** Exercise data follows **

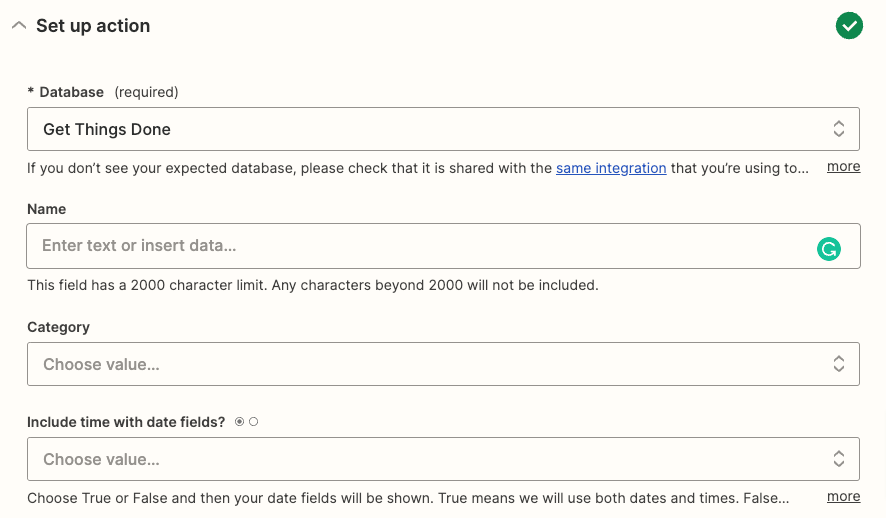Expand more link under date fields help text

(x=844, y=497)

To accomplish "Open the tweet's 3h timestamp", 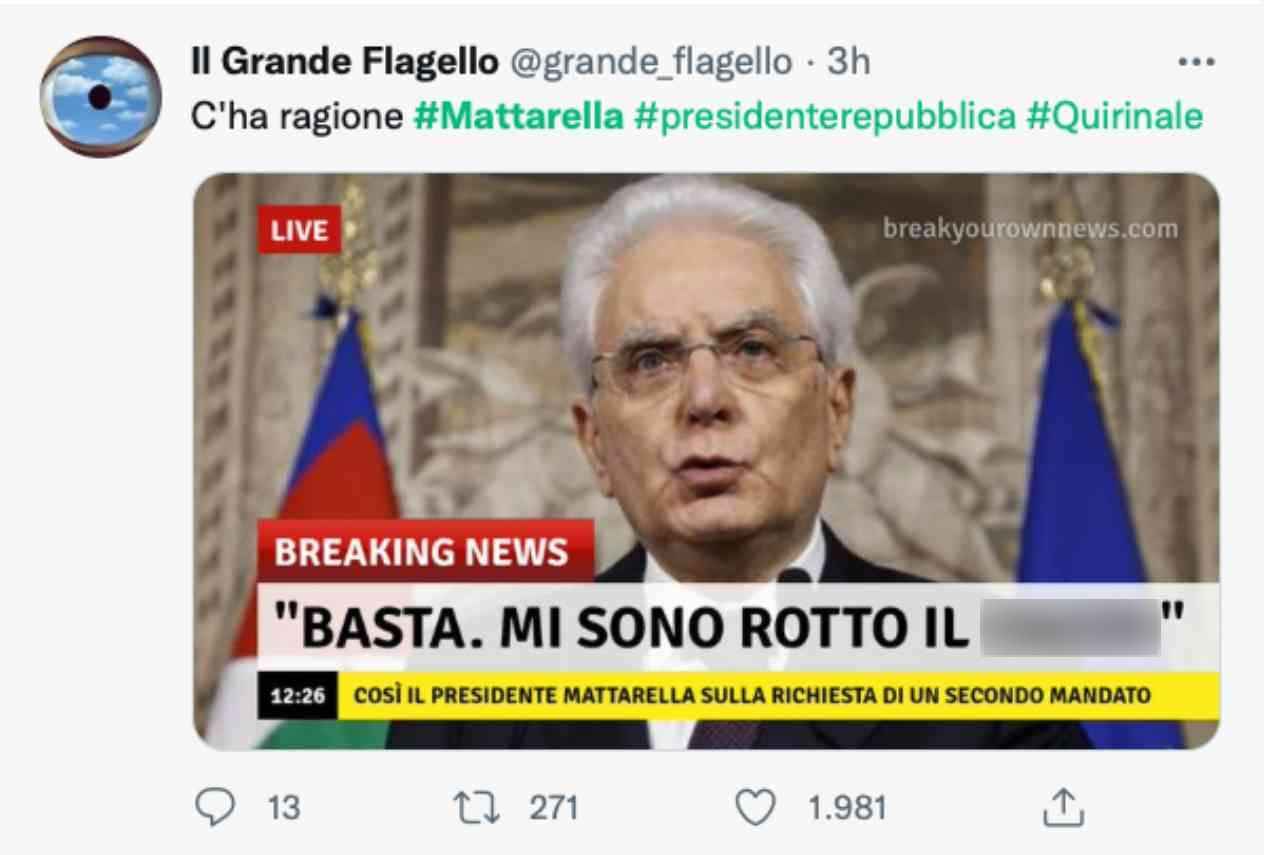I will coord(848,62).
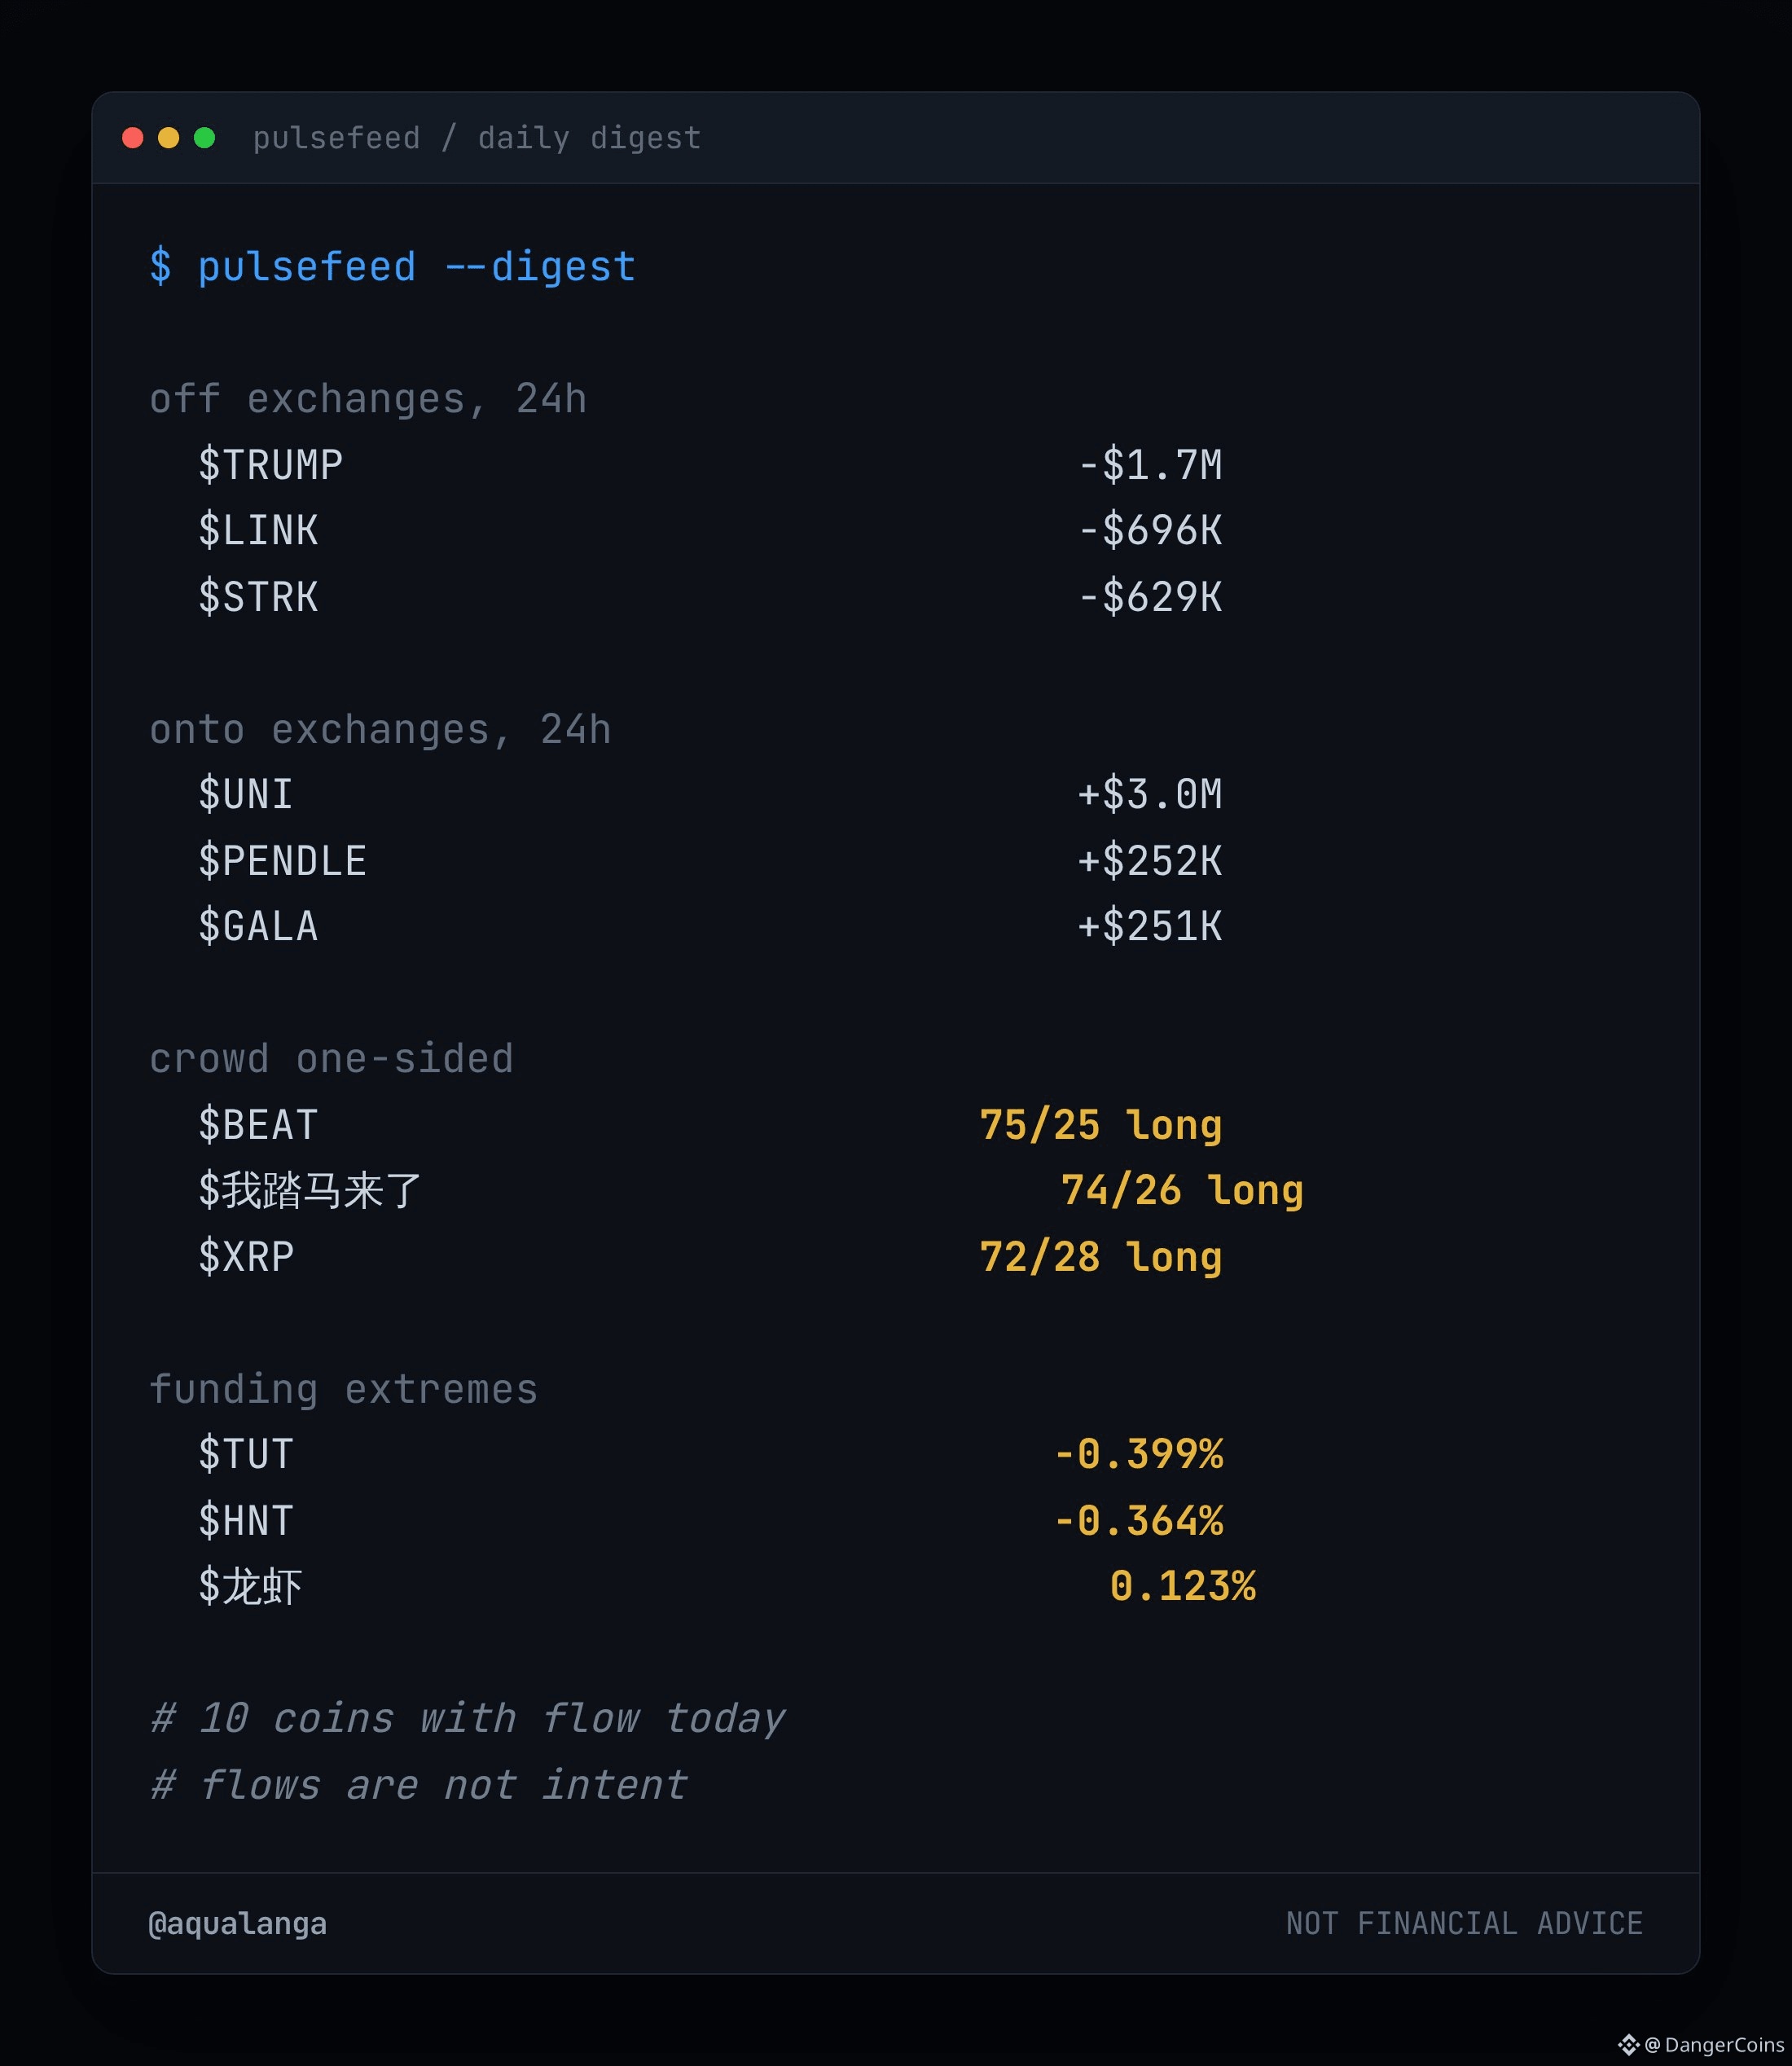1792x2066 pixels.
Task: Click the green maximize dot
Action: [x=205, y=138]

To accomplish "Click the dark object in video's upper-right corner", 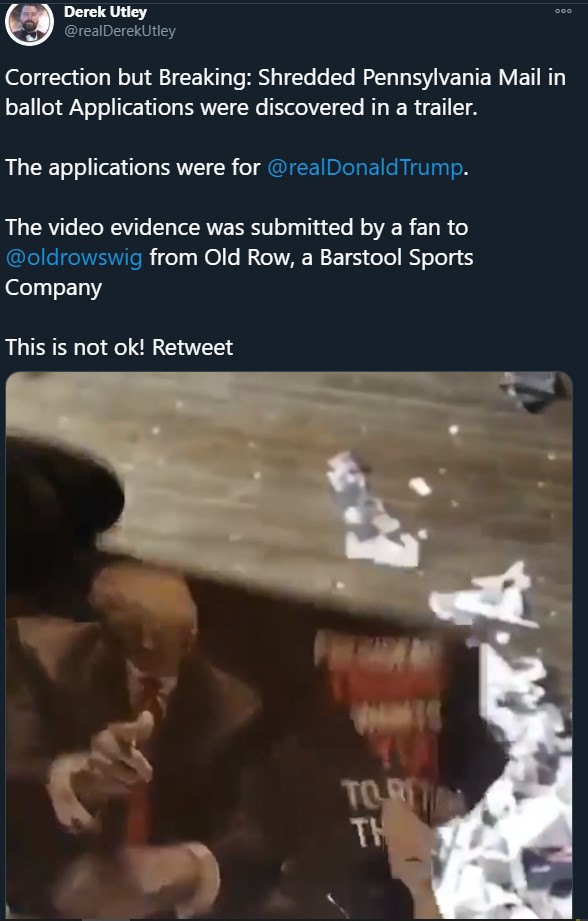I will coord(533,389).
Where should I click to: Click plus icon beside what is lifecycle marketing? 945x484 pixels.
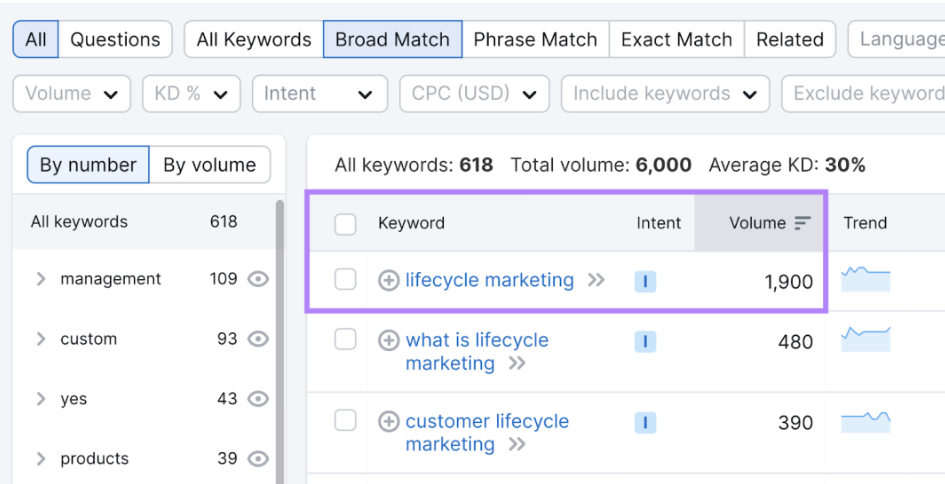click(389, 341)
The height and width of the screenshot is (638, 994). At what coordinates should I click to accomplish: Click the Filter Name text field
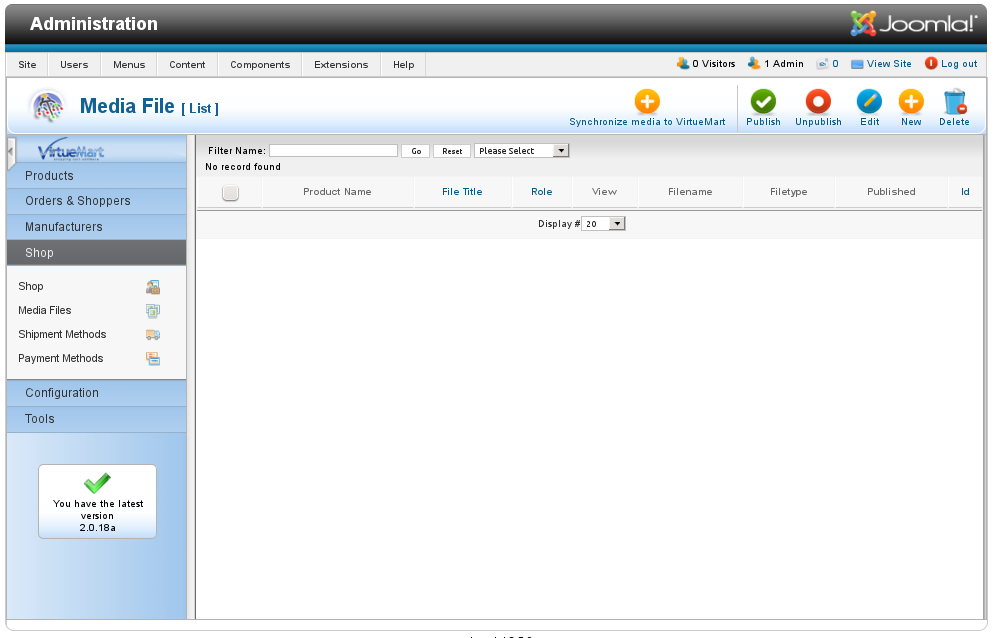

** End of Exercise data **

How to complete this task: Leave out every picture and copy verbatim the lines running from the line containing "Where should I" through the final line of the data.

Task result:
Where should I click to: Click plus icon beside what is lifecycle marketing? 945x484 pixels.
click(389, 341)
The height and width of the screenshot is (638, 994). At what coordinates should I click to accomplish: Click the Filter Name text field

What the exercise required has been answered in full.